Once at HSV, the LSA will come out and the LS9 will go in, a process it perfected with the W427, when the massive 7.0-litre V8 was installed by hand in 2008 and 2009. If you can only drive an automatic, this car’s not for you. It will come with the ZR1’s manual transmission only.
Don’t hold your breath for a power increase to 500kW; the LS9 is already so powerful, it’s understood HSV does not want to further stress the driveline. Maintaining the standard power and torque outputs (as HSV did with the LSA) means the LS9 will keep its GM-tested reliability standards.

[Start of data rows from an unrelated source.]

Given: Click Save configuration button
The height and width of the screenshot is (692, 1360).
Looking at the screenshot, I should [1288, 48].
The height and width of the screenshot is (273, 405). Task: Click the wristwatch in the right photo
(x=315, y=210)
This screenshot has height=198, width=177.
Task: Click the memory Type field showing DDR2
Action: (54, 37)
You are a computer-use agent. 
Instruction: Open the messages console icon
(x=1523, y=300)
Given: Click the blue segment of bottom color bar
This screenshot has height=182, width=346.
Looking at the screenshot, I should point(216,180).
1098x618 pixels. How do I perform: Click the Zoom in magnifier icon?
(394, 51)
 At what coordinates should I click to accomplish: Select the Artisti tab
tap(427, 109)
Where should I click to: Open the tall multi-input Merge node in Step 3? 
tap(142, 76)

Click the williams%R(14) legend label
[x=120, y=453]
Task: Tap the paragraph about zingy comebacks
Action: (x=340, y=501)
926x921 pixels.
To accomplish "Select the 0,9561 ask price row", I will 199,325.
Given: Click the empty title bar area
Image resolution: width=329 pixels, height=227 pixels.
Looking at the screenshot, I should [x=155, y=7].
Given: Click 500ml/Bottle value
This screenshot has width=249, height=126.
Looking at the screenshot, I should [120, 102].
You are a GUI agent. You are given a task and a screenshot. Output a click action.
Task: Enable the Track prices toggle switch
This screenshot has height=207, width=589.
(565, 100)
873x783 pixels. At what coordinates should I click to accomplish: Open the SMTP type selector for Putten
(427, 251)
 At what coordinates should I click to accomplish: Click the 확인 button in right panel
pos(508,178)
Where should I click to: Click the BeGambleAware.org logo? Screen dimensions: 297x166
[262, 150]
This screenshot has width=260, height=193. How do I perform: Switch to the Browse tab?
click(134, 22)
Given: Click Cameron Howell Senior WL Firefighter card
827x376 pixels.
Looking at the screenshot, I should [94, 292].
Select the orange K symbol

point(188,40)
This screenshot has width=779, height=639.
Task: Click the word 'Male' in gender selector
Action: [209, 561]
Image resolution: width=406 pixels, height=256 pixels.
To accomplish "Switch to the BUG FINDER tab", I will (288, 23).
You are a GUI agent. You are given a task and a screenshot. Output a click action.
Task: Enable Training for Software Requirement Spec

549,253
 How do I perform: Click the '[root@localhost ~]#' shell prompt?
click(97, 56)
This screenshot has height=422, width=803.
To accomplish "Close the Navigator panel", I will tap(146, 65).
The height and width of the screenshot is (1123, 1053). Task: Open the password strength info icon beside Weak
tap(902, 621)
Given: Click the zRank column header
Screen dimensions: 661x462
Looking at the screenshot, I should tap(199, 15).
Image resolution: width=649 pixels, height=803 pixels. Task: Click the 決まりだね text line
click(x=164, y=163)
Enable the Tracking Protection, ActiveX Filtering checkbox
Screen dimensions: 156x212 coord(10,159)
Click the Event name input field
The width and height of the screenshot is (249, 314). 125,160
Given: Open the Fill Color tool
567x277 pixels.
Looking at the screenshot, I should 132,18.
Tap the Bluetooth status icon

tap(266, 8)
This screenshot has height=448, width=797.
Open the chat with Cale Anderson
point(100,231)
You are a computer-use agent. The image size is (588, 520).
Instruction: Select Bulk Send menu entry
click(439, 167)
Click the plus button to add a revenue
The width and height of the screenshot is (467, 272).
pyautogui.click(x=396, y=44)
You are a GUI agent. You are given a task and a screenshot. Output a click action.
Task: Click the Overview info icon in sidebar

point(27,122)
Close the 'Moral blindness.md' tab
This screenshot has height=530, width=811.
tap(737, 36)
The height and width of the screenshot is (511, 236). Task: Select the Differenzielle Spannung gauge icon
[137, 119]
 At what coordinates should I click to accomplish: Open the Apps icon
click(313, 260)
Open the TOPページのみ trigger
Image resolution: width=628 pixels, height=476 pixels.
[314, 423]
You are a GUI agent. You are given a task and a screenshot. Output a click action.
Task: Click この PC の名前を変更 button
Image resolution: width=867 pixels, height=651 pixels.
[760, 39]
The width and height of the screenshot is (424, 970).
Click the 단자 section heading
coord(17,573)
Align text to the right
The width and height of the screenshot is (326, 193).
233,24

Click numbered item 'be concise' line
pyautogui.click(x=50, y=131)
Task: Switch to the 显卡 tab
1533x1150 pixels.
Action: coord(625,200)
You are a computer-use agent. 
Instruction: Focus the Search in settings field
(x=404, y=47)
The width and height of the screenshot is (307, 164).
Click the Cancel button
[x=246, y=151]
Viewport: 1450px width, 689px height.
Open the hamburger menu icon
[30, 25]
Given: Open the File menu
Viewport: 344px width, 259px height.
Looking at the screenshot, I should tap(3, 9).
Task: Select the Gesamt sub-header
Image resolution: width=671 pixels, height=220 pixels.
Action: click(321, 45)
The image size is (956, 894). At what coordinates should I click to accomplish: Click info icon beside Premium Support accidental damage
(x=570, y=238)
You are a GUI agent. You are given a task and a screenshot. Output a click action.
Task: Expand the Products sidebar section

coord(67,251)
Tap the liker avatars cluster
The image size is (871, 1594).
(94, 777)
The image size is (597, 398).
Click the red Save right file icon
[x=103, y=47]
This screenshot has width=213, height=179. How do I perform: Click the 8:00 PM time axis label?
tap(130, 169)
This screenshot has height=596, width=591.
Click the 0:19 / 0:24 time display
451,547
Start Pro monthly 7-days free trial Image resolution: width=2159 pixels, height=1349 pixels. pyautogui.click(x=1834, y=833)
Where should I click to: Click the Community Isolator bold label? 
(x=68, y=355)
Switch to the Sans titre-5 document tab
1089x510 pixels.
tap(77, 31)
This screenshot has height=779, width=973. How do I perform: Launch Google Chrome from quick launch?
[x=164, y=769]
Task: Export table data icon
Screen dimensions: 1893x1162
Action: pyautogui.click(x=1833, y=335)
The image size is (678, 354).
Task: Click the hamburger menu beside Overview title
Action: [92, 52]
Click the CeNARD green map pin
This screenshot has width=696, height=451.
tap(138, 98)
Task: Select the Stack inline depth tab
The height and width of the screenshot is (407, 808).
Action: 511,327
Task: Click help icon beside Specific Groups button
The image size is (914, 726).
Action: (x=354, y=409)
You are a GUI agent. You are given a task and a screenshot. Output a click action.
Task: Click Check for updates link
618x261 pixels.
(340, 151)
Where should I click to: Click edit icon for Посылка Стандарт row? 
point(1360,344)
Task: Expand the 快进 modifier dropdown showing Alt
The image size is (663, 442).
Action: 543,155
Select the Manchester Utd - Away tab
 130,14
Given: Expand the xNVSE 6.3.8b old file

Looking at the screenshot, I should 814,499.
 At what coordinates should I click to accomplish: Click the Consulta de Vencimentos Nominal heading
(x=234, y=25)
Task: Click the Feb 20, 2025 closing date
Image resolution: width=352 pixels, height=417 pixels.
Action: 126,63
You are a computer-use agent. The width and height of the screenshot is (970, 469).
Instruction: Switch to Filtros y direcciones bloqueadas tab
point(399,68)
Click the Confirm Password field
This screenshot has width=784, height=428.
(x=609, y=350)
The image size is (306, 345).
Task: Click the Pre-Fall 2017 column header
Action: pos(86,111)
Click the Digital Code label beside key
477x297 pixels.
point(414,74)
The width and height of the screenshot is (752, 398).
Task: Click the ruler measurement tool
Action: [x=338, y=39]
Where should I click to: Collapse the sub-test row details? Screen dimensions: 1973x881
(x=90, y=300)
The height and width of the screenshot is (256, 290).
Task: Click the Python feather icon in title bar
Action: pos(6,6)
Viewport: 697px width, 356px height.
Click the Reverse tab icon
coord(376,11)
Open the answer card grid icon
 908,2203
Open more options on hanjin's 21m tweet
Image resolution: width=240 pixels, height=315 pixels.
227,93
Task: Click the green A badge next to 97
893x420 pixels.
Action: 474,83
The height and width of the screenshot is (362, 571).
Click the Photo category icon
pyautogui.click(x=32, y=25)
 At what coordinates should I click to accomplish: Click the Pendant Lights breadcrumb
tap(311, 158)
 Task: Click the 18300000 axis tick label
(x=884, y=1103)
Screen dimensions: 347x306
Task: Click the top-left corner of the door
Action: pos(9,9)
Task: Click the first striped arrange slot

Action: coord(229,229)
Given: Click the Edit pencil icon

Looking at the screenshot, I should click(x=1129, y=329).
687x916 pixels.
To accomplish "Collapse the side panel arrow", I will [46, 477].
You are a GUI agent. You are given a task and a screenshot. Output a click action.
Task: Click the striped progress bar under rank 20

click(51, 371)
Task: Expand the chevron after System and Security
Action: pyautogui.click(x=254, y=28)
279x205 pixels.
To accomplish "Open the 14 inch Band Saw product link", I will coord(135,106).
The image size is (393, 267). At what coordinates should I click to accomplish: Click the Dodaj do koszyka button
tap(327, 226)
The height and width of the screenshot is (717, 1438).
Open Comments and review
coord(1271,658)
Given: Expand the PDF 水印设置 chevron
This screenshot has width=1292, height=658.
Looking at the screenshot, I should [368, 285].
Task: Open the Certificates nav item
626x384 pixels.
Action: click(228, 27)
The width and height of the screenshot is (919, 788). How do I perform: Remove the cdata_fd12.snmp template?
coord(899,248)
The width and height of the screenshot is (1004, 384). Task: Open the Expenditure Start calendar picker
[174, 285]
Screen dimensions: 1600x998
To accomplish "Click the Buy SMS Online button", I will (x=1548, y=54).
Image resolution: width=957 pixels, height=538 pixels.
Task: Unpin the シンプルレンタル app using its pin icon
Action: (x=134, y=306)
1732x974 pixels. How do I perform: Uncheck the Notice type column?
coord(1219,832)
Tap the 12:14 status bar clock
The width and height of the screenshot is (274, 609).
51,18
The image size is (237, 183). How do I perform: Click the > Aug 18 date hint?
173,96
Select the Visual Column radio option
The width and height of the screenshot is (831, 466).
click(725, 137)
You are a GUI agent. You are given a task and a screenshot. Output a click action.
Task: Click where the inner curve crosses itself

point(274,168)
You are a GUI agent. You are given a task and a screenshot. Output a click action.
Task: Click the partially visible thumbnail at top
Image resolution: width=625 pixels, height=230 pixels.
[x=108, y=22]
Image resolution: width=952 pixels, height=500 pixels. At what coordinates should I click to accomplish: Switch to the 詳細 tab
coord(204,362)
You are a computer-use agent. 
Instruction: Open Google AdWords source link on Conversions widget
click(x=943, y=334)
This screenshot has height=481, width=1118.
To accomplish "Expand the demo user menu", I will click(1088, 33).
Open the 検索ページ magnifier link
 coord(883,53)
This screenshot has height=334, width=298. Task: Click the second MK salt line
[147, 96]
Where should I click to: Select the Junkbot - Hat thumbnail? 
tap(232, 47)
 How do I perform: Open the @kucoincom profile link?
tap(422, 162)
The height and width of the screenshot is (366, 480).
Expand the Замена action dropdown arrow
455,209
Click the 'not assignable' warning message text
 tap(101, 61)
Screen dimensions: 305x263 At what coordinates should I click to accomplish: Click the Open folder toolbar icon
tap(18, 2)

While HSV is understood to have developed a unique suspension calibration for its final supercar, appearance changes will be relatively limited. Cosmetic surgery is expected to extend to the front bumper, rear wing, rear bumper inserts, unique (but still 20-inch) wheels, and badging.
The rear wing won’t be a centre-mounted surf board similar to the one fitted to the GTS-R from 1996. The aluminium boot-lid can’t handle the extra weight and stress of such a design.
The front fascia is expected to have a dramatic appearance change (as with the W427), which may not sound like a big deal, but it is. Front bumpers cost a cool $1 million (or thereabouts) to tool up, test and produce because they must meet strict crash safety standards.
This adds massive cost to the development of any car, but even more so when only about 250 bumpers (plus some spares) will be made. Don’t expect a see-through panel in the bonnet (as per the Corvette ZR1) to show-off the LS9; the cost to re-engineer and re-test a new bonnet is also prohibitively expensive.
And don’t expect to see carbon-ceramic brake discs or carbon fibre wheels. The GTS six-piston front calipers (made by AP Racing for HSV to its bespoke design) and 390mm discs are already the biggest ever fitted to an Australian production car.
The cost to conduct validation and stability control testing on carbon ceramic brakes would have blown the budget. Same deal for carbon fibre wheels. These items alone would have added at least $60,000 to the cost of each car.
Contrary to speculation, the GTS-R badge won’t be used on this model; MOTOR understands it will get a unique name with a nod to the heritage of HSV. The new supercar is expected to bow next year, in the homegrown Commodore’s final year of production and as HSV begins its 30th anniversary celebrations.
Nevertheless dealers have already begun taking orders for a car that still does not officially exist. Early reports speculated about 140 cars would be made but MOTOR understands the final production figure will be close to 250.
And in case you’re wondering about the “donor” LSA engine, they’ll be sold by HSV to performance tuners to help recoup some of the supercar’s development and build costs.
The high price - it’ll go down in history as the most expensive Aussie car of all time - may see some people cancel their orders. But all 250 are unofficially spoken for by dealers who now have the unenviable task of divvying up their limited remaining allocations among their best customers.